» **Problem 1**:
In the comments on Europe and Russia, why does the second commenter see no reason for Europe to change how it fights Russia?
» **Problem 2**:
Name every country that the comments on Europe and Russia mention.
» **Problem 3**:
Pick up the comments on Europe and Russia after their last line and write what comes next.

And it's not like Europe isn't fighting back. European intelligence has been deep inside Russian networks since before the first invasion of Ukraine. From the European side, the invasion of Ukraine is a proxy war, with billions of euros spent on fighting Russia, while to Russia the war is a normal invasion with Russian (and now North Korean) troops on the ground.
The way Europe (except for Ukraine, of course) is fighting Russia mostly benefits Europe, as far as I can tell. Most of Europe's losses, so far, have been economical. Switching to a war economy to defend against Russia would probably cost more and be less effective. Until Ukraine falls, I don't see why Europe would want to change that deal.
This is very wrong. Anything is possible, it's just a matter of political will.
The most likely scenario is russia is pushed to the brink and collapses internally like 1917 and 1990. Then Russia balkanizes along ethnic lines, like 1917 and 1990.
I'm not alone in believing that this alone is reason enough to risk everything. A threat to freedom anywhere is a threat to freedom everywhere.
This is flatly wrong and gives far too much credit to Europe. The US had to shake Europe and Ukraine awake to the impending invasion of Ukraine. And I say this as an EU citizen.
Henry Kissinger: "Who do I call if I want to call Europe?"
The irony of Trump being in power is that this might just happen during his term. I really hope so.
Would you advocate the border control should point guns at anyone who crosses the border? Or is that a needless risk to the safety of humans?
I'd ask you to consider for a moment, exactly what is going to happen to that mine? I assume you thought it would damage or destroy any anchor dragged across the cable? Well it's really hard to predict how much damage it would cause but lets assume it works exactly as you hope and say it only destroys the anchor chain of the boat. What if there's a storm, and that ship can't anchor safely, but because it's run by incompetent, or evil people they don't care, and try to park near another ship crash into it. Both ships sink and a bunch of innocent people on the ship that just happened to park in the wrong place, die. That's assuming all the people on the "evil ship" were involved and weren't just hired to work delivering cargo.
You admitted it was a stupid question, but I'd like to suggest you should avoid defaulting to suggesting death and destruction. A better stupid question would be "why can't we armor the cables" instead of "why can't we hurt other people"

Collected data:
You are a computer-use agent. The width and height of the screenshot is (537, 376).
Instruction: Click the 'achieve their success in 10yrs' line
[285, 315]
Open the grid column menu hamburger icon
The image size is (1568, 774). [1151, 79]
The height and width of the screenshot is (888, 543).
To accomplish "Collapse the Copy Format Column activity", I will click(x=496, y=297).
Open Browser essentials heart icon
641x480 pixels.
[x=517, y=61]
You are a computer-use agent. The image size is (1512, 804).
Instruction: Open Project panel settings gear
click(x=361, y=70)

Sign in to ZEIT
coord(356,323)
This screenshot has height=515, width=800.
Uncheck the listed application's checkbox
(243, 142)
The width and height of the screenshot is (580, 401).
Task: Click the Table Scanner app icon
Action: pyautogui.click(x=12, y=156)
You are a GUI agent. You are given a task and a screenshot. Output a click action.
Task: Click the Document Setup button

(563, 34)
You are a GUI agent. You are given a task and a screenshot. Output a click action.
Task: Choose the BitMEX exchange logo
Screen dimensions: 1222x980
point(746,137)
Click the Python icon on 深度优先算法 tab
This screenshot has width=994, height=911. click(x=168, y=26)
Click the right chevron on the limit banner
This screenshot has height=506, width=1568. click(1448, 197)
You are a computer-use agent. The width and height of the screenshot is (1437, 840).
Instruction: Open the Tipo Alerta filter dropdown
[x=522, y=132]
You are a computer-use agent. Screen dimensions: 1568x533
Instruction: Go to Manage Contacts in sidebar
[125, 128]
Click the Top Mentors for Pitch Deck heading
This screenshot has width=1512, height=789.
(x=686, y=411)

» **Written response 1**:
That commenter says Europe's current way of fighting Russia mostly benefits Europe, since its losses so far have been mostly economic. Switching to a war economy would probably cost more and work less well, so until Ukraine falls there's no reason to change the deal.

» **Written response 2**:
Ukraine, Russia, North Korea, the US

» **Written response 3**:
What's going to happen? The ship will sink. In practice, that will either force Russians to sweep the mines thus attracting too much attention, or to give up on this idea of damaging cables.
It doesn't matter if people are directly involved. When a bunch of crews will die... well nothing will happen because for shipowners they are entirely disposable. But loss of ships will prompt shipowners to be extra careful to where the take orders from.
Edit: or do you mean mines anchored to the cable on the sea floor? That would make it easier to kaboom the cable instead of cutting it.
I imagine there must be some other deterrent measure but drawing a blank. My brother was the navy man...
Cool story bro's keep smoking it up now it's legal along with big pharma, what could go wrong.
These ships can barely stop their anchor safety equipment from rusting out but they are full of secret spy stuff to cut cables. I think once someone saw a keyboard with Russian letters on it even.
Better question is Russia really getting Ukrainians to suicide bomb recruitment stations? - https://www.washingtonpost.com/world/2025/02/07/ukraine-recr...
I don't think they are, Europe spreads this disinformation as lame wanna-bes pretending they are also under attack, Russia is burning down their Ikeas.
To avoid pay them, is quite laugh out loud - "remotely detonates the explosive early — to kill the witness and also avoid paying them"
https://www.cbc.ca/news/canada/nova-scotia/bell-subsea-fibre...
https://www.wsj.com/world/europe/nord-stream-pipeline-explos...
Why even have sanctions if you don't enforce them.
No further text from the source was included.